Acting Commissioner of U.S. Customs and Border Protection Mark Morgan downplayed the rising number of arrests of border patrol agents and swatted away a suggestion from a reporter that a rotating door of department leaders has led to increased frustration among employees.
“What really frustrates them is the fact that when they’re out there, doing they’re job every single day, it’s the rhetoric that’s out there, the rhetoric that comes from the mainstream media, the rhetoric that comes from our congressional leaders,” Morgan said Thursday. “When they say stuff like they call them Nazis and they say that we’re making people drink from toilets or running concentration camps. That’s what gets them frustrated.”
During a White House press briefing, Morgan was asked about the skyrocketing number of border patrol agents placed under arrest. A reporter asked Morgan, who is President Trump’s fourth CBP chief, if he believed the constantly changing leadership was a drag on department moral.
“Whether someone is acting or not has no moment of whether they’re going to go out and be arrested,” Morgan responded.
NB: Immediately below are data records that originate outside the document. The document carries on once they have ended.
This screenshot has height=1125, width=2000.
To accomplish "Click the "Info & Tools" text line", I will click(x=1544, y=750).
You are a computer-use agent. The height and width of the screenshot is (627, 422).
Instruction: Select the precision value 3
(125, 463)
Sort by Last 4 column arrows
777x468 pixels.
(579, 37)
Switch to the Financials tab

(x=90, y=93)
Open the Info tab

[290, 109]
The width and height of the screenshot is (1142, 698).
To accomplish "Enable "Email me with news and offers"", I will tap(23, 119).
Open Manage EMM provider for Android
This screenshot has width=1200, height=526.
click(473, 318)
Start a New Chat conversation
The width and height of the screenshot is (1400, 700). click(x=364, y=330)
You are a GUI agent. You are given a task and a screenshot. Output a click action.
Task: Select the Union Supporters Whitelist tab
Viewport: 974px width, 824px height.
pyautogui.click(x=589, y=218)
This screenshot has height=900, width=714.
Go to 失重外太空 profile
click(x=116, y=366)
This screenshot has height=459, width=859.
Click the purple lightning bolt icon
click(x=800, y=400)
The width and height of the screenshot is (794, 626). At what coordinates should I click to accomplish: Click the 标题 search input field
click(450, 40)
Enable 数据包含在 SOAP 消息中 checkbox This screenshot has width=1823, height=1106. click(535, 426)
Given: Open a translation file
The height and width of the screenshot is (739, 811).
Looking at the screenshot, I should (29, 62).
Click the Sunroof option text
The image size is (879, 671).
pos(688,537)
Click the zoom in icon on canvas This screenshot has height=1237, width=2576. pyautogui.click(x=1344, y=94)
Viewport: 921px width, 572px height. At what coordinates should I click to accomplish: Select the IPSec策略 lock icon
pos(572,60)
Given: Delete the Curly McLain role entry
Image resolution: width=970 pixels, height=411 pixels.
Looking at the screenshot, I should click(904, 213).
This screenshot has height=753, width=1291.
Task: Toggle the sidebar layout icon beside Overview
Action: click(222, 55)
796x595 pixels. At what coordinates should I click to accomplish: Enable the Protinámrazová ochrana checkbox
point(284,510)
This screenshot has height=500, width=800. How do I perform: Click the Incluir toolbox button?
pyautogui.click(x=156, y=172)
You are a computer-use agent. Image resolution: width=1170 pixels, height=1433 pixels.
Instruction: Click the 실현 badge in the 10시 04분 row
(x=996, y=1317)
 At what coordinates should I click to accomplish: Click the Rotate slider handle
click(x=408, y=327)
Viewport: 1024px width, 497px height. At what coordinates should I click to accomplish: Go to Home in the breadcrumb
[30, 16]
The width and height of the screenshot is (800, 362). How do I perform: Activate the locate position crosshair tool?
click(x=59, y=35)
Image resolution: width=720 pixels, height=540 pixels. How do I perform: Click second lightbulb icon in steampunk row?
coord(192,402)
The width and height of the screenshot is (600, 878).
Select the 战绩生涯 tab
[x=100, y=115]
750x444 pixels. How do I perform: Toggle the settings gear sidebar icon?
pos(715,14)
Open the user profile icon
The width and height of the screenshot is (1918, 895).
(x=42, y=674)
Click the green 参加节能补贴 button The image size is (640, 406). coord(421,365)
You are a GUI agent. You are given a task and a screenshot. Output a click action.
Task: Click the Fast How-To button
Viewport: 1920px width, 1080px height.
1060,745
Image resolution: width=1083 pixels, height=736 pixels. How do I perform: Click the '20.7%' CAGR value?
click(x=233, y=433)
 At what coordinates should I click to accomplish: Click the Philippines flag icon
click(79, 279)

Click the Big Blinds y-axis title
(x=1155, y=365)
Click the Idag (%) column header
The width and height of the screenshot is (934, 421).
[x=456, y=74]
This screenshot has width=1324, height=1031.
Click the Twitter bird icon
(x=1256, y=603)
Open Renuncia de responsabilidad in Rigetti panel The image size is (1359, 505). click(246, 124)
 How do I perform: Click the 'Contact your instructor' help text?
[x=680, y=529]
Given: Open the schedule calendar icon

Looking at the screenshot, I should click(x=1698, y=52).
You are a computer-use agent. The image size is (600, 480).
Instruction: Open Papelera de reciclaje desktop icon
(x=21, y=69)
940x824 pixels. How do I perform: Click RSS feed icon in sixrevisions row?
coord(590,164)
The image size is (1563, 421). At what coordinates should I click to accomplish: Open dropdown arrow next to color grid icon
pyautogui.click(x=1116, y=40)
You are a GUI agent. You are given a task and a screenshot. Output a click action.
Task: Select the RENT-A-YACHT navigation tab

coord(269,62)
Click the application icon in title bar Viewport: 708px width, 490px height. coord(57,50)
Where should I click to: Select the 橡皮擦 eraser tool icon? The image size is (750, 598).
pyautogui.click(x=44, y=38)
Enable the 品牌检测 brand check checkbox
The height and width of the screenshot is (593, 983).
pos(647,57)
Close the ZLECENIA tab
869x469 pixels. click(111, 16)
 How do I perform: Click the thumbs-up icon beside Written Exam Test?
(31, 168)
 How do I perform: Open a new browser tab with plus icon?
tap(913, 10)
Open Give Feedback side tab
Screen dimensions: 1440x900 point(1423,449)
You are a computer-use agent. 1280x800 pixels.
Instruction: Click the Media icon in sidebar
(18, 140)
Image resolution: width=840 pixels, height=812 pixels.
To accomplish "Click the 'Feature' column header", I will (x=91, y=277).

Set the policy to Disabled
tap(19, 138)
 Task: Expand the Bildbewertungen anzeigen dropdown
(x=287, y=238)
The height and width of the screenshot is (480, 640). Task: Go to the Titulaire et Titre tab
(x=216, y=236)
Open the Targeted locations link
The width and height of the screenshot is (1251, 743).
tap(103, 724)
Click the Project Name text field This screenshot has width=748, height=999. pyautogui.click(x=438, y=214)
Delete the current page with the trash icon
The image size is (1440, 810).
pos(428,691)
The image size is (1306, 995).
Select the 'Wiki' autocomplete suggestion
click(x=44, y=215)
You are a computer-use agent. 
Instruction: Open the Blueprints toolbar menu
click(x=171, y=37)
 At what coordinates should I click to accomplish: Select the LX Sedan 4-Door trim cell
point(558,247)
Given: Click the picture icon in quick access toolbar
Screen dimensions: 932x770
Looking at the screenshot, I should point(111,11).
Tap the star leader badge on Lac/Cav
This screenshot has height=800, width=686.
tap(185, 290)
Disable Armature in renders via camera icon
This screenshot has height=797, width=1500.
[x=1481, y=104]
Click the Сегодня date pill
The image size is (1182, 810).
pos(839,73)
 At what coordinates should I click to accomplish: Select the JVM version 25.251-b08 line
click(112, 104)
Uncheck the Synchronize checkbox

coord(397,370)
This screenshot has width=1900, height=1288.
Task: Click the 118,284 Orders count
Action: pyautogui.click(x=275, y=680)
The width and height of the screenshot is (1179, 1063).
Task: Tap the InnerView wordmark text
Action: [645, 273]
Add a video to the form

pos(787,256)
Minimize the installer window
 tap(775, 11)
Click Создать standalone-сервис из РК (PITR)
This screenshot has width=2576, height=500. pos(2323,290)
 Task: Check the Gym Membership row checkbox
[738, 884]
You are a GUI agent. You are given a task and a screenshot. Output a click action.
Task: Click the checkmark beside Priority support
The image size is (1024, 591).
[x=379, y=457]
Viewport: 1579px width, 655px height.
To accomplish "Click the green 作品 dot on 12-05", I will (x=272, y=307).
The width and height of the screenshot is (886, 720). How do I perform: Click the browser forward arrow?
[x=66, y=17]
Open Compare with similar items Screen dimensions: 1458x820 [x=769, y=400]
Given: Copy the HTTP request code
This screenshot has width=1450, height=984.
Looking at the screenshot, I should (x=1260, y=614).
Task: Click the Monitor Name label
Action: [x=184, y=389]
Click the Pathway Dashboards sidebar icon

A recent report from Quartz found CBP officers were arrested at a rate five times that of other law enforcement officials.
At the same time, a ballooning number of migrants flowing across the U.S. border with Mexico in recent years has increased scrutiny on American policing of the area.
Earlier this year, leading Democratic lawmakers condemned conditions at the immigration detention facilities after receiving tours. The agency came under further scrutiny when a closed Facebook group among agents where crude and racist messages were shared came to light.
Rep. Alexandria Ocasio-Cortez went so far as to claim the Trump administration was running “concentration camps” at the southern border. She also claimed, without evidence, that CBP agents were abusing migrants held near the border, restricting their diets and hygiene, and forcing them to drink out of toilets.
Trump has said that he “likes acting” when it comes to heads of the various agencies under his administration.
“We’re trying to do the best we can,” Morgan said. “It’s really a resiliency problem.”